You don’t need flashing reindeer lawn ornaments to tell you it’s the happiest time of the year in Arkansas’s capital. Simply tune into FM 89 KUAR in December for the “Jewish Guys’ Chanukah Special,” with co-hosts Phil Kaplan and Leslie Singer.

The 60-minute annual shtick-and-music show, which is broadcast annually on the local public radio station, is considered a Little Rock Christmas tradition. Just ask the 300 people who attended the November 29 live taping of this year’s special, at the William J. Clinton Presidential Center.

“This show almost makes me want to be Jewish,” said one audience member, a man in a dark-green button-down shirt and red-and-green bowtie, as he munched on pre-show latkes, which he enjoyed but couldn’t identify. He and his wife were celebrating their 58th wedding anniversary by attending their fourth taping. The show will air on December 25.

The ?Jewish Guys?: Leslie Singer, left, and Phil Kaplan. Image by UALR Public Radio

Singer, an advertising executive, and Kaplan, an attorney, have hosted their laidback winter variety show for 10 years. They perform original routines that poke fun at everything from cheap-o Hanukkah gifts to eccentric NPR hosts, and tell jokes old enough to have elicited groans from Judah Maccabee.

Dusky downtown Little Rock is visible in the tall windows behind Kaplan and Singer as they hold court from a raised table at one end of a reception hall. Think the old-time “Yiddish Radio Hour” meets “A Prairie Home Companion.” Indeed, the co-hosts’ Yiddish accents are strong, the pre-show buffet is tasty and the production values are almost above average.

With an estimated 1,500 Jews in Little Rock and 500 or so more living elsewhere throughout Arkansas, which is known as “the Natural State,” the co-hosts’ options for presenting local Jewish music are narrow but satisfying. Little Rock’s Meshugga Klezmer Band always appears, this year joined by vocalist Laura Rosenberg, of Hot Springs, Ark., and a surprise guest: Trinidad-born Darril “Harp” Edwards, who now resides in Little Rock, sat in with the band to perform perhaps the world’s first steel drum solo to “Bei Mir Bist Du Sheyn.”

Little Rock brothers David and Steve Bauman, a doctor and lawyer, respectively, sang traditional Hanukkah songs a la Simon & Garfunkel and offered a rousing rendition of Tom Lehrer’s “Chanukah in Santa Monica,” accompanied by audience members on kazoos.

Concert pianist Tatiana Roitman, a guest artist at the University of Arkansas at Little Rock, performed a medley that included a cheerful Russian Hanukkah song that differed starkly from her earlier conversation with Singer and Kaplan about the anti-Semitism she had faced as a child in Ukraine.

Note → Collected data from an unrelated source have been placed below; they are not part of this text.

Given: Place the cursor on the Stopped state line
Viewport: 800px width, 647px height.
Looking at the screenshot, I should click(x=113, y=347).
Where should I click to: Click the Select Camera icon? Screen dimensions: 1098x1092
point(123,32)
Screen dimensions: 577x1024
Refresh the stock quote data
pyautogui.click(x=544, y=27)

And that, in turn, contrasts with the acceptance that Jews feel in Arkansas. Jews have been leaders in Arkansas business, politics, education and interfaith activities, the co-hosts noted. “Rather than being ostracized, we’re a curiosity,” Singer said. “Jewish people are generally considered pretty interesting folks. They [non-Jews] like to know about us.”

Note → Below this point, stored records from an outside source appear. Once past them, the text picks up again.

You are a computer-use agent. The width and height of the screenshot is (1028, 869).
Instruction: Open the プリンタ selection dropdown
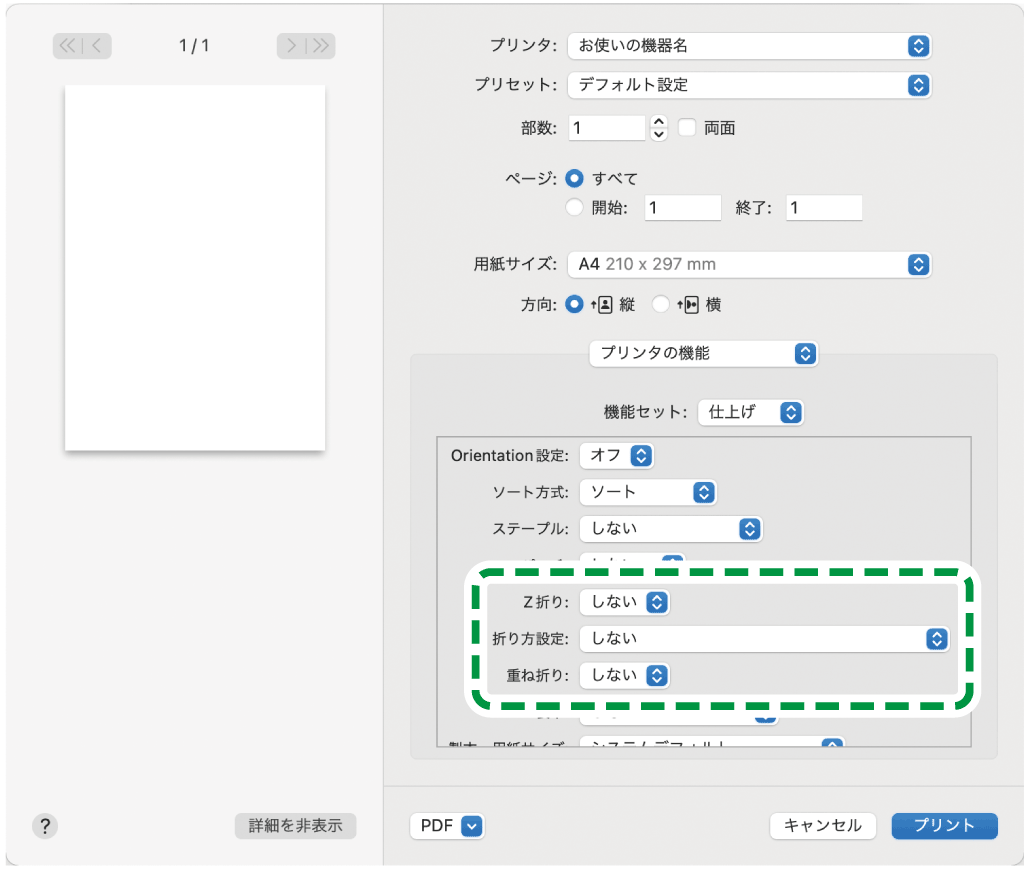tap(748, 46)
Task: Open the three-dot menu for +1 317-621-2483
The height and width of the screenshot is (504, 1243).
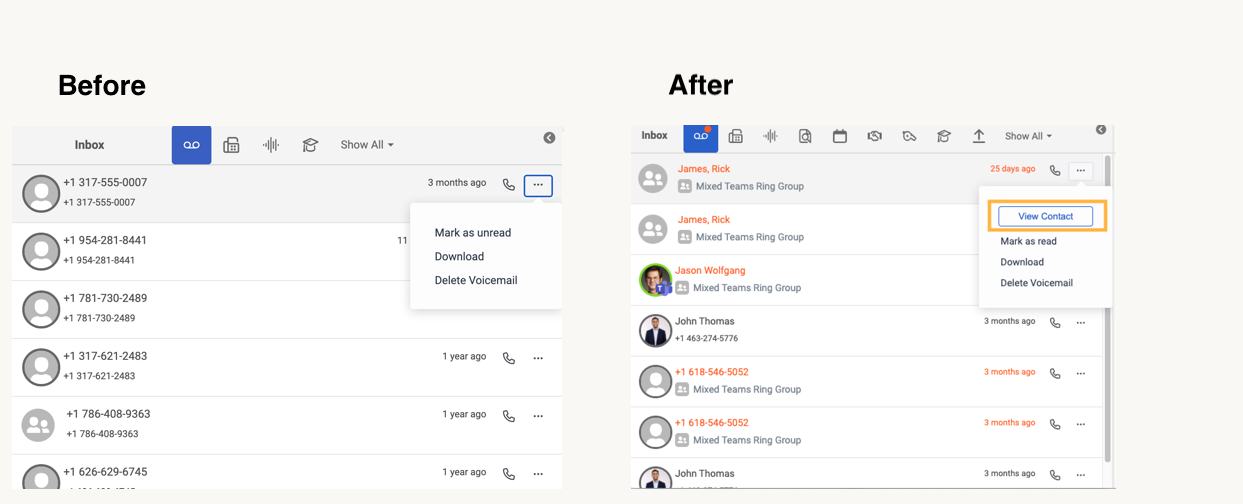Action: tap(538, 358)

KUAR station manager Ben Fry, who is not Jewish, agrees. “For people in Arkansas, Judaism is not particularly well known,” he said. “The percentage of Jews in Arkansas [less than 0.001%] is fairly small compared to the East Coast. Leslie and Phil take something that’s not that familiar to people and make it fun. They provide a really fun view of this particular culture.”

The two hosts do a lot with the raw material from which they have to work. Little Rock is Arkansas’s largest Jewish community, with a Reform synagogue, a traditional synagogue and a Chabad House. Bentonville, the Walmart headquarters town, has a Reform synagogue and a Chabad House. Synagogues also operate in the state in Fayetteville, Fort Smith, Hot Springs, Jonesboro and McGehee. A congregation meets monthly in Pine Bluff, according to Suzanne Berkovits, executive director of the Jewish Federation of Arkansas. The federation raises and allocates funds statewide.

Guests at the taping paid $4.99 each for the show, a glass of wine and a buffet of latkes, bagels with shmear and rugelach, prepared by Clinton Presidential Center chef Mike Selig, an Arkansas-born Jew. “People come to the show ready to have a good time,” Kaplan explained. “We stoke them up on fressing and drinking. They’re gonna laugh, even if the show’s not so funny.”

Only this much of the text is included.